Your task:
Rewrite the lines starting at the one containing "Click the user's" and ending at the one containing "pos(1074,585)", with "dropdown" switched to "menu" and nothing else changed. Give only those lines.
** Start of Source data **
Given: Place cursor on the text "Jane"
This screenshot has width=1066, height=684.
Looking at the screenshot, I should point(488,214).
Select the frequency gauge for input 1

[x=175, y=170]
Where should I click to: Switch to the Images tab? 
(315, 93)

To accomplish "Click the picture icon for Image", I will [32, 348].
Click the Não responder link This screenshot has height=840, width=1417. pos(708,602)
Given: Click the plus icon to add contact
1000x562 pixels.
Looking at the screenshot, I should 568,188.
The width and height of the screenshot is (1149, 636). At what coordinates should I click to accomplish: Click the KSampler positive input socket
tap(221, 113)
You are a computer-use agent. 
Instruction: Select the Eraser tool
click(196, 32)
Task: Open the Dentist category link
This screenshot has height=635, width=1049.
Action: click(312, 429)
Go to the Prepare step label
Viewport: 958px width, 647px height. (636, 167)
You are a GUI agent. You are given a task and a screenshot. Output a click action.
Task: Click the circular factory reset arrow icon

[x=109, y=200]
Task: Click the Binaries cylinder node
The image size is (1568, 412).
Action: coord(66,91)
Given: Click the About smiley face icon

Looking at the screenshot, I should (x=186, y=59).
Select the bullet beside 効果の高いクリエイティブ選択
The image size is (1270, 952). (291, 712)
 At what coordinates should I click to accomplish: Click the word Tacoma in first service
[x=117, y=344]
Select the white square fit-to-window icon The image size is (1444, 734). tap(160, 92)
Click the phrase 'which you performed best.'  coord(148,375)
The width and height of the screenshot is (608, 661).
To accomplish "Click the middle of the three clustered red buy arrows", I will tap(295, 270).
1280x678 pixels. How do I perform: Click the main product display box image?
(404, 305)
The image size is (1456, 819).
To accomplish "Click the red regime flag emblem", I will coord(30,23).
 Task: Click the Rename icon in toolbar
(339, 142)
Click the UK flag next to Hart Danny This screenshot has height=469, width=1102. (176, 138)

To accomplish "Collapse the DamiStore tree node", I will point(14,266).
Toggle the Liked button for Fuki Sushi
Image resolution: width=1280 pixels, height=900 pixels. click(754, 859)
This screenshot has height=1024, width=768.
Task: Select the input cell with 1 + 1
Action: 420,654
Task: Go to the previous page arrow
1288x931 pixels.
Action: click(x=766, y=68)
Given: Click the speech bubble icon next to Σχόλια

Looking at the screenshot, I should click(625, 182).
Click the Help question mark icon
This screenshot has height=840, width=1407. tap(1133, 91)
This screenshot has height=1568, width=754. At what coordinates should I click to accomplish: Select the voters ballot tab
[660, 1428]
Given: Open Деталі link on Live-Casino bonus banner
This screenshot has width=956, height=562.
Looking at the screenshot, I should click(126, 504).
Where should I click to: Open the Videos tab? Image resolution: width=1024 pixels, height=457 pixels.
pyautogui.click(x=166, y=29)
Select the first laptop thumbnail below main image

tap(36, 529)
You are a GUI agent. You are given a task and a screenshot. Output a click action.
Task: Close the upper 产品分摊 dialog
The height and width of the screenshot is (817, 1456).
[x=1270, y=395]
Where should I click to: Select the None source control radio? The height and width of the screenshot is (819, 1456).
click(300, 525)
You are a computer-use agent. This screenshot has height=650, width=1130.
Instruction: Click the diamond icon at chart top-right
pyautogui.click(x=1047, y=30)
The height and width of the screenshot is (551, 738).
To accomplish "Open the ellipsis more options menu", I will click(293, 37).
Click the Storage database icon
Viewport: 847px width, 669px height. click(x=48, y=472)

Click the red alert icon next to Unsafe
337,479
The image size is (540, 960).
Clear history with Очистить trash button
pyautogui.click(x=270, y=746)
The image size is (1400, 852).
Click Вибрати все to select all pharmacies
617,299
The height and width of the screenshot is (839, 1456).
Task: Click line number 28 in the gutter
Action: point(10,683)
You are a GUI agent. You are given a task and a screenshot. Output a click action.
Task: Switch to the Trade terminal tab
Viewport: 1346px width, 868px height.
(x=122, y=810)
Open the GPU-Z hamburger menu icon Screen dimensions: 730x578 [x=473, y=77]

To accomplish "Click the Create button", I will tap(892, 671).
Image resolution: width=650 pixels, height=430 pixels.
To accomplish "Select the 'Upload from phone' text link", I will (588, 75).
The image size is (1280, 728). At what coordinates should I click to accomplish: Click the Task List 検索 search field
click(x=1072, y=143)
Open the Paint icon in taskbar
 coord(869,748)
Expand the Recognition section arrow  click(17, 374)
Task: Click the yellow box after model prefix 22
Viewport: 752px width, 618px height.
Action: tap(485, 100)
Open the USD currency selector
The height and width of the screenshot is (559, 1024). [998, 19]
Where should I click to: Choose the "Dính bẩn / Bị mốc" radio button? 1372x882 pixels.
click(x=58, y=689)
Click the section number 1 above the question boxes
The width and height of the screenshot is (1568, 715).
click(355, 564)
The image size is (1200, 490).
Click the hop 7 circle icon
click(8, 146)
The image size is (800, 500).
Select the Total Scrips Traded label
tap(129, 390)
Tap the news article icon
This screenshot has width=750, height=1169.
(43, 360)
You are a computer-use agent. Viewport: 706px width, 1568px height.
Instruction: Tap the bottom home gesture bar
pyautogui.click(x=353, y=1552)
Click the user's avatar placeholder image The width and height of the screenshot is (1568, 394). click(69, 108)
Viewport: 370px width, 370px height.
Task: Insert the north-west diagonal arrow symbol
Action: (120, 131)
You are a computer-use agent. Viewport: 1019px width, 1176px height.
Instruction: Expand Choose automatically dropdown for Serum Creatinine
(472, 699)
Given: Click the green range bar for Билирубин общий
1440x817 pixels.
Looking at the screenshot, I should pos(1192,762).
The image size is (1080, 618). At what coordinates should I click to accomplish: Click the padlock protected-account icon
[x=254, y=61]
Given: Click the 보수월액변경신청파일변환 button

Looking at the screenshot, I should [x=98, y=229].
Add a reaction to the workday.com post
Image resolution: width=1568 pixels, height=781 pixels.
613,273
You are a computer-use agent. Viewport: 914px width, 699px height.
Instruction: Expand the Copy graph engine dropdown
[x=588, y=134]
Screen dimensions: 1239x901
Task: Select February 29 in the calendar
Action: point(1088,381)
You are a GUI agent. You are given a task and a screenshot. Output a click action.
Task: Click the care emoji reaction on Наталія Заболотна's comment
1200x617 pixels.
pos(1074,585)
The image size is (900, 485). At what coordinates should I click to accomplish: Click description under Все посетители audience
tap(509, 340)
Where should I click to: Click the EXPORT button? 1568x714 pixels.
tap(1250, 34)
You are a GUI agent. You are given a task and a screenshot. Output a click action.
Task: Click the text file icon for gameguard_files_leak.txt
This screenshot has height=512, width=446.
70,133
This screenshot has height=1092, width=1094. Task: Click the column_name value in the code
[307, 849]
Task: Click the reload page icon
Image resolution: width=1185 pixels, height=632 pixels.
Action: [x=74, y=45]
** End of Source data **
Response for this exercise:
Click the user's avatar placeholder image The width and height of the screenshot is (1568, 394). click(69, 108)
Viewport: 370px width, 370px height.
Task: Insert the north-west diagonal arrow symbol
Action: (120, 131)
You are a computer-use agent. Viewport: 1019px width, 1176px height.
Instruction: Expand Choose automatically menu for Serum Creatinine
(472, 699)
Given: Click the green range bar for Билирубин общий
1440x817 pixels.
Looking at the screenshot, I should pos(1192,762).
The image size is (1080, 618). At what coordinates should I click to accomplish: Click the padlock protected-account icon
[x=254, y=61]
Given: Click the 보수월액변경신청파일변환 button

Looking at the screenshot, I should [x=98, y=229].
Add a reaction to the workday.com post
Image resolution: width=1568 pixels, height=781 pixels.
613,273
You are a computer-use agent. Viewport: 914px width, 699px height.
Instruction: Expand the Copy graph engine menu
[x=588, y=134]
Screen dimensions: 1239x901
Task: Select February 29 in the calendar
Action: point(1088,381)
You are a GUI agent. You are given a task and a screenshot. Output a click action.
Task: Click the care emoji reaction on Наталія Заболотна's comment
1200x617 pixels.
pos(1074,585)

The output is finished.